- _The records_
● ● ● ●
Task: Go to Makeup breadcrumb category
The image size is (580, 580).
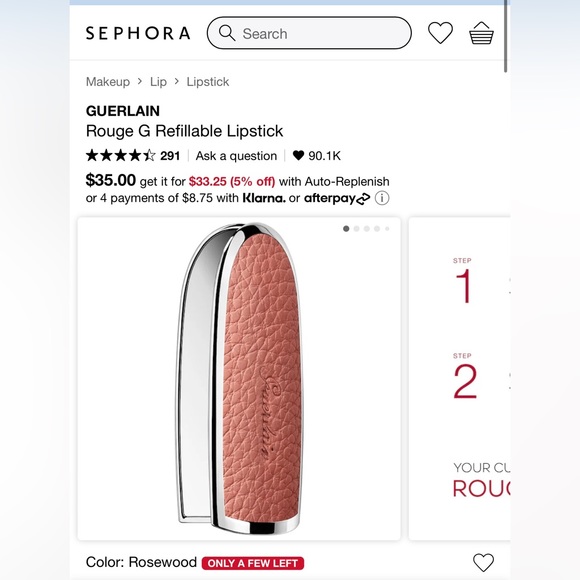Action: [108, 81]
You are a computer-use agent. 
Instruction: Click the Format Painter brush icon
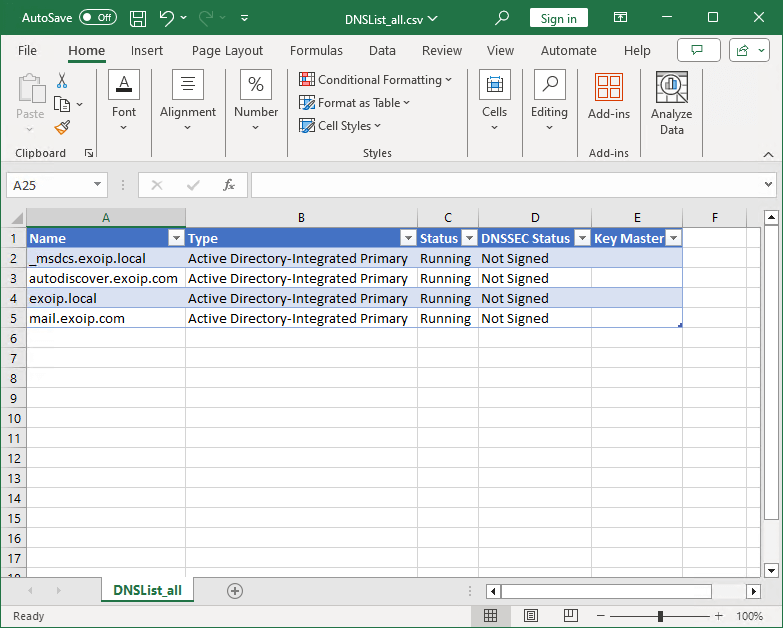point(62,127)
● ● ● ●
You need to copy every entry exactly, taking out only the pictures.

- _Reply to the exercise_
Task: Go to Makeup breadcrumb category
The image size is (580, 580).
Action: [108, 81]
You are a computer-use agent. 
Instruction: Click the Format Painter brush icon
point(62,127)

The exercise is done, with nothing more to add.